Direction A:
Answer these questions about the screenwriter article, one per line:
(i) What terms were used for screenwriters in the silent era?
(ii) What is a script written on spec called once it is sold?
(iii) What usually represents professional screenwriters?

Page excerpt:
= Screenwriter =

Person who writes for films, TV shows, comics, and games

A page of a screenplay, showcasing character dialogue, scene transitions, sluglines, and action lines

A screenwriter (also called scriptwriter, scribe, or scenarist) is a person who practices the craft of writing for visual mass media, known as screenwriting. These can include short films, feature-length films, television programs, television commercials, video games, and the growing area of online web series.

==Terminology==

In the silent era, screenwriters were denoted by terms such as photoplaywright, photoplay writer, photoplay dramatist, and screen playwright. Screenwriting historian Steven Maras notes that these early writers were often understood as being the authors of the films as shown, and argues that they could not be precisely equated with present-day screenwriters because they were responsible for a technical product, a brief "scenario", "treatment", or "synopsis" that is a written synopsis of what is to be filmed.

Screenwriting is typically a contracted freelance profession, not a hired position. No education is required to be a professional screenwriter, but good storytelling abilities and imagination give aspiring screenwriters an advantage. Many screenwriters start their careers doing speculative work ("work on spec"), practicing their screenwriting with no guaranteed financial compensation. If one of these scripts is sold, it is called a spec script. Amateur screenwriters will often pursue this work as "writers in training," leading these spec scripts to often go uncredited or come from unknown screenwriters.

Further separating professional and amateur screenwriters is that professionals are usually represented by a talent agency. These screenwriter-specific employment agencies work to handle the business side of the screenwriting job, typically taking on legal, financial, and other important representative roles for the screenwriter. These professional screenwriters rarely work for free.

There are a legion of would-be screenwriters who attempt to enter the film industry, but it often takes years of trial and error, failure, and gritty persistence to achieve success. In Writing Screenplays that Sell, Michael Hague writes, "Screenplays have become, for the last half of [the twentieth] century, what the Great American Novel was for the first half. Closet writers who used to dream of the glory of getting into print now dream of seeing their story on the big or small screen."

Direction B:
Set out part of the listing as a numbered list, beginning at the line that has "Partnership Form (697, 869)" and continuing through the end of the listing. Leave out the pictures.

Data for processing:
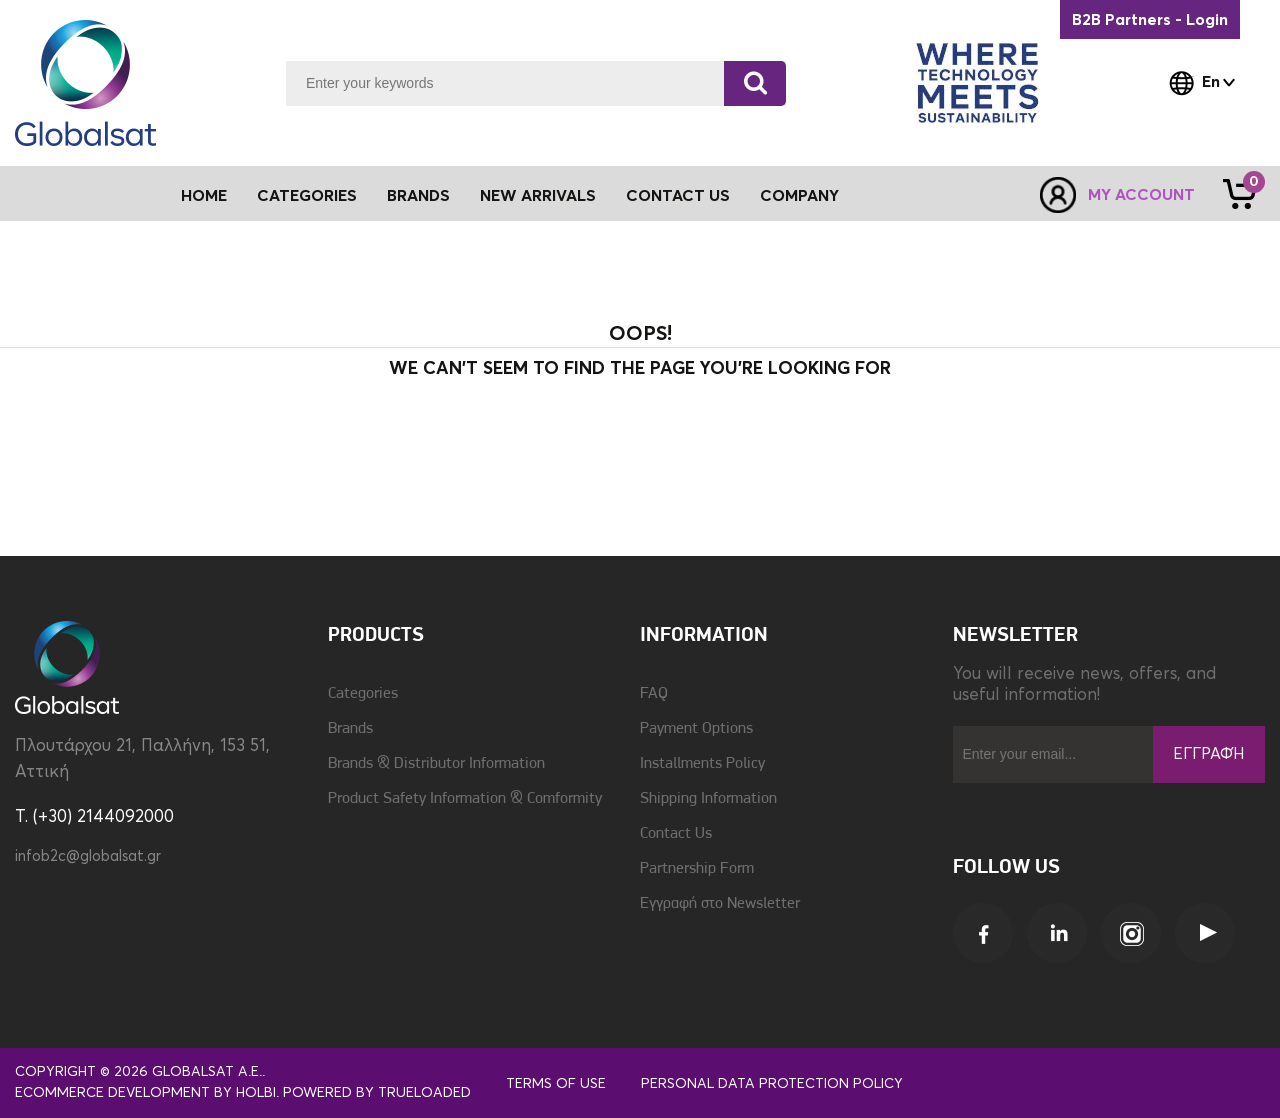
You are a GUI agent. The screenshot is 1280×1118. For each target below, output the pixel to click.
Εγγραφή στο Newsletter (720, 904)
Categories (363, 694)
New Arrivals (538, 196)
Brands (418, 196)
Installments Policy (702, 764)
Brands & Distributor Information (436, 764)
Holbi (256, 1093)
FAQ (654, 694)
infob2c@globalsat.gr (88, 856)
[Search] (755, 83)
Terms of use (556, 1084)
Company (799, 196)
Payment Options (696, 729)
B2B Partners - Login (1150, 20)
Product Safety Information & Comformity (465, 799)
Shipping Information (708, 799)
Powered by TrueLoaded (377, 1093)
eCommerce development (112, 1093)
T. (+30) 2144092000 (94, 817)
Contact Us (678, 196)
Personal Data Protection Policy (772, 1084)
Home (204, 196)
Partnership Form (697, 869)
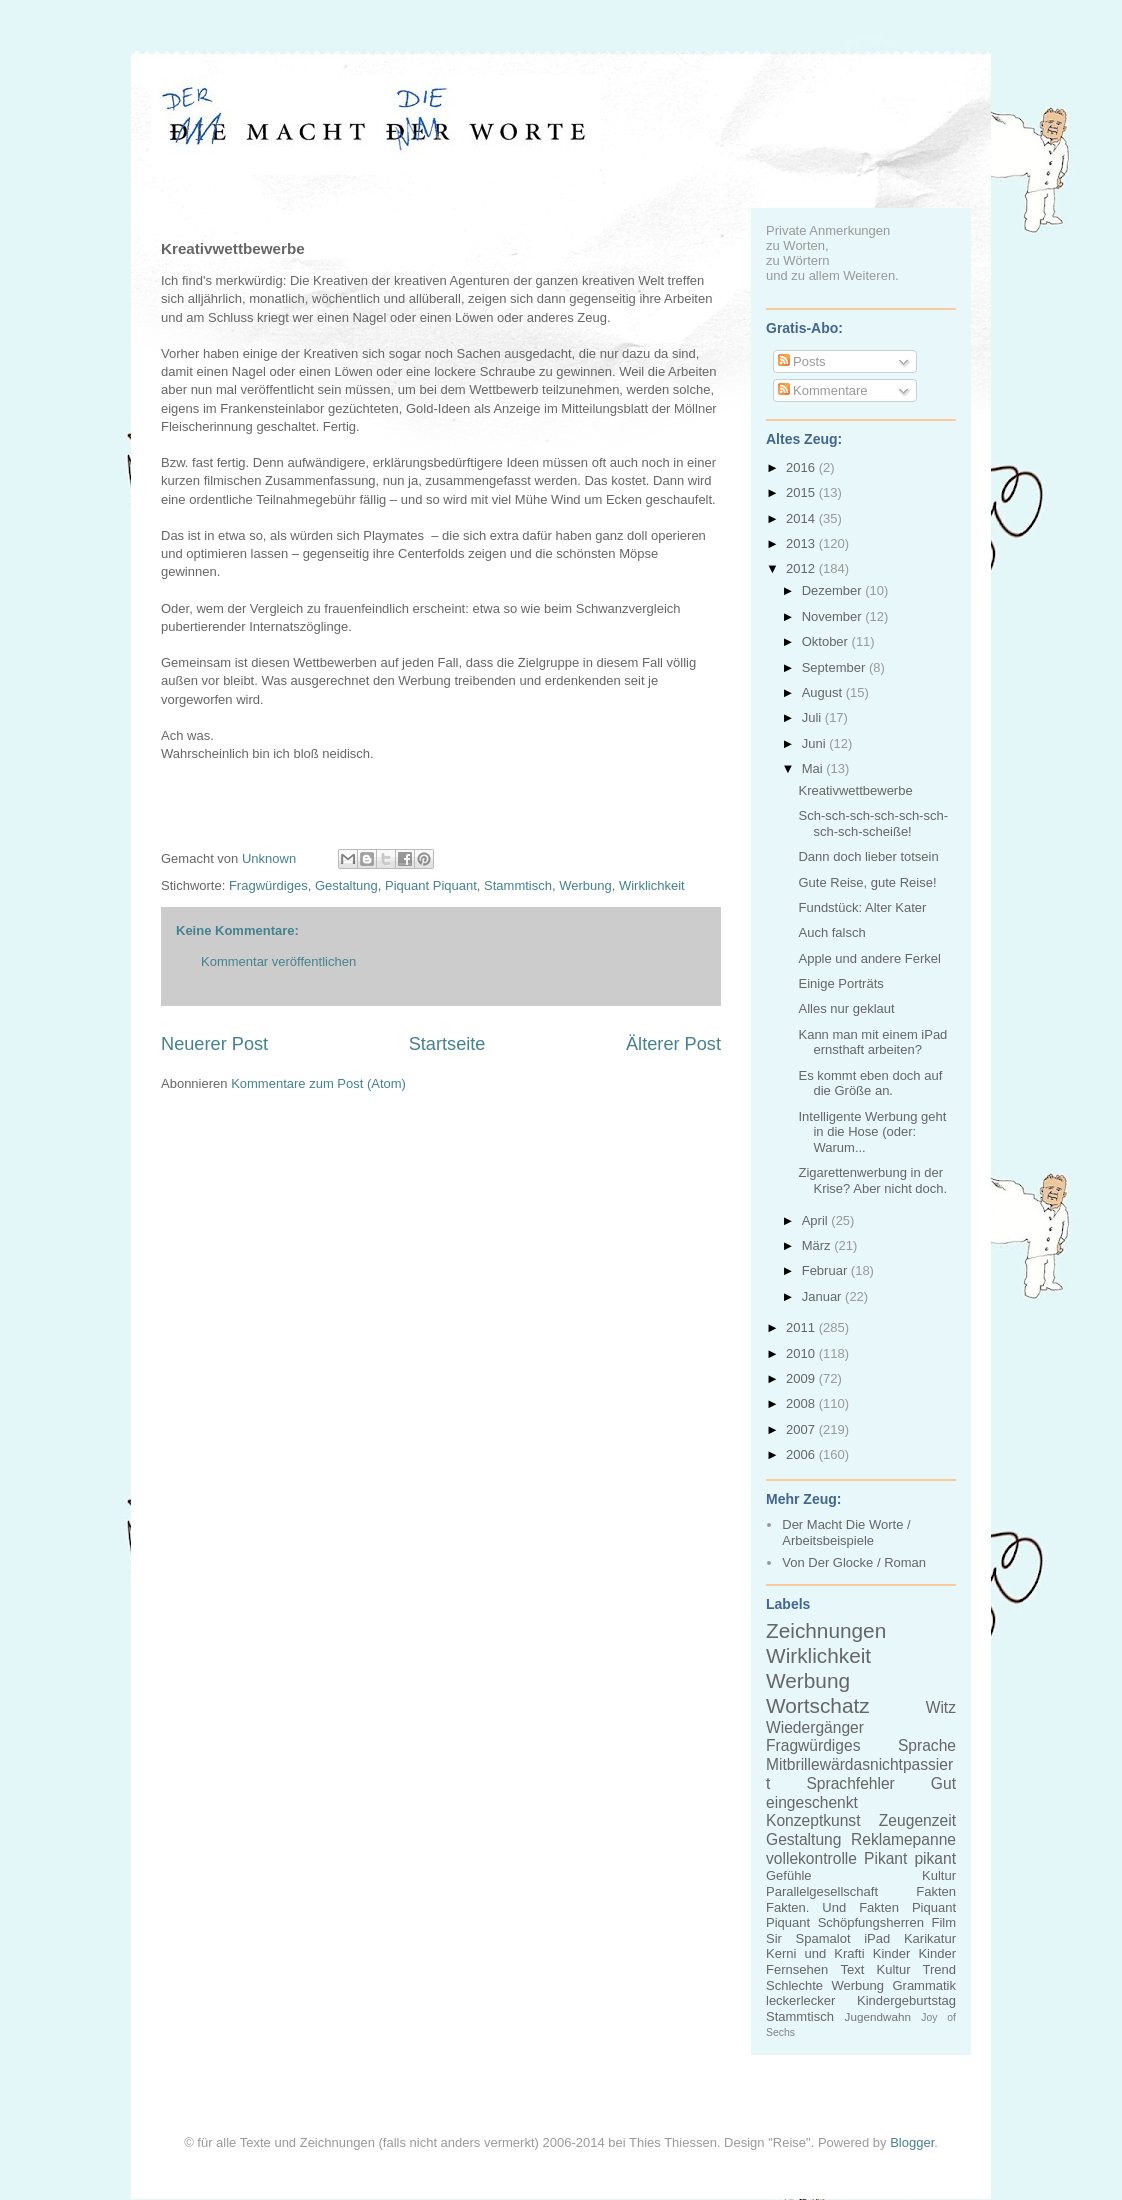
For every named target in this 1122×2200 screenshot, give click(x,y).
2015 (802, 492)
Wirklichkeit (652, 885)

Correct output A:
(i) Photoplaywright, photoplay writer, photoplay dramatist, and screen playwright.
(ii) A spec script.
(iii) A talent agency.

Correct output B:
1. Partnership Form (697, 869)
2. For every named target in this 1122×2200 screenshot, give click(x,y).
3. 2015 (802, 492)
4. Wirklichkeit (652, 885)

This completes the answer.